Next, in step S44, the generation unit 43 generates an instruction sequence 82 that stores the coefficients c0, c1, and c2 involved in the cos operation, in the SIMD registers 35 of “z26” to “z28” for temporary registers.

The mov instruction at the top of the generated instruction sequence 82 is an instruction that copies the address in the memory 30b at which the coefficient c0 is stored, to the scalar register 37 of “x19”. Note that, in this example, it is assumed that the coefficients c1 and c2 are stored at addresses obtained by subtracting one SIMD register and two SIMD registers from the address of the coefficient c0, respectively. Furthermore, the instruction “Idr z26, [x19]” in this instruction sequence 82 is an example of a third instruction.

Further in step S44, the generation unit 43 generates an instruction sequence 83 that stores the coefficients c0′, c1′, and c2′ involved in the log operation, in the SIMD registers 35 of “z29” to “z31” for temporary registers.

The mov instruction at the top of the instruction sequence 83 is an instruction that copies the address in the memory 30b at which the coefficient c0′ is stored, to the scalar register 37 of “x19”. In addition, in this example, it is assumed that the coefficients c1′ and c2′ are stored at addresses obtained by subtracting one SIMD register and two SIMD registers from the address of the coefficient c0′, respectively. Furthermore, the instruction “Idr z29, [x19]” in this instruction sequence 83 is an example of a seventh instruction.

Subsequently, in step S46, the generation unit 43 generates an instruction sequence 84 that stores the input data in each element of the 13 (=u) SIMD registers 35 from “z0” to “z12”.

The label “Label_begin” in the generated instruction sequence 84 is a label indicating a jump destination of the jump instruction described later.

In addition, here, it is assumed that the top address of the array a is stored in the scalar register 37 of “x1”. This will cause, for example, the instruction “Idr z0, [x1]” to store the input data stored in each of M elements “a[0]” to “a[M−1]” from the top of the array a, in the SIMD register 35 of “z0”. When the SIMD register has a bit length of 512 bits, since one SIMD register can accommodate 16 pieces of 32-bit floating point data, M=16 is given. In addition, the next instruction “Idr z1, [x1, 1, MUL_VL]” is an instruction that stores the input data stored in each of the next M elements “a[M]” to “a[2M−1]” of the array a, in the SIMD register 35 of “z1”.

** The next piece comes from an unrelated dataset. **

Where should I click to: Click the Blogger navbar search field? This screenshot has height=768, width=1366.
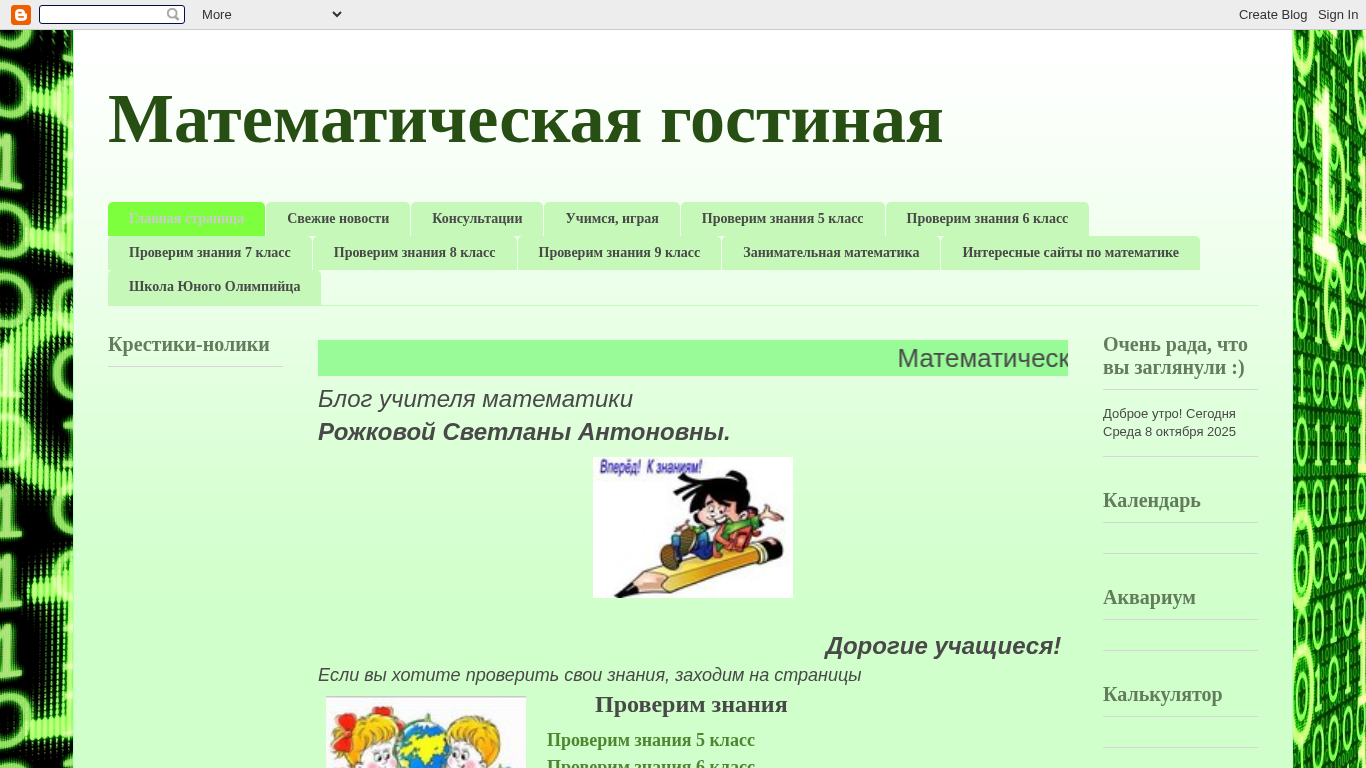click(x=102, y=15)
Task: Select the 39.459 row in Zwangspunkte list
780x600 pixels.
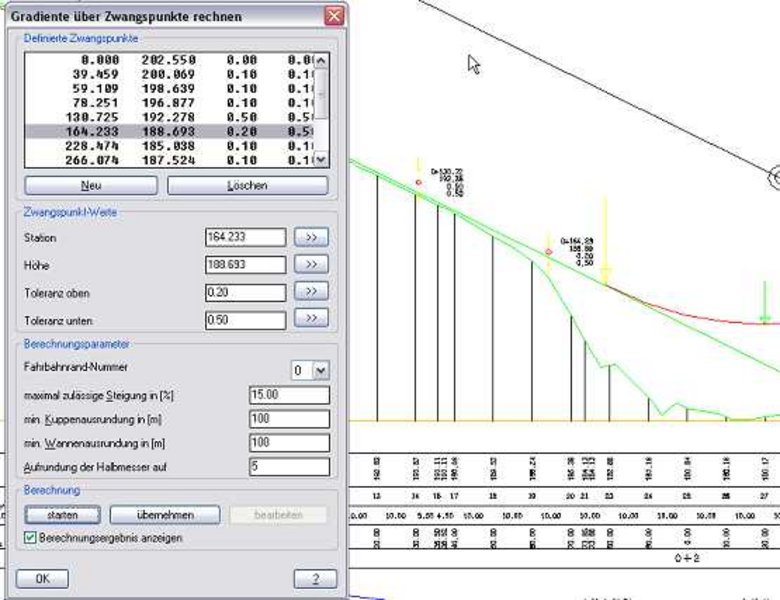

Then, the last instruction “add x1, x1, 64*13” is an instruction that increments the address stored in “x1” by 64×13 (=M×u), which is the number of pieces of the input data stored in the 13 (=u) SIMD registers 35. Since the addresses are designated in byte units in the Armv8-A architecture, the input data intended to be processed next is shifted by 64 bytes. Here, 64 indicates a byte address (512 bits=64 bytes).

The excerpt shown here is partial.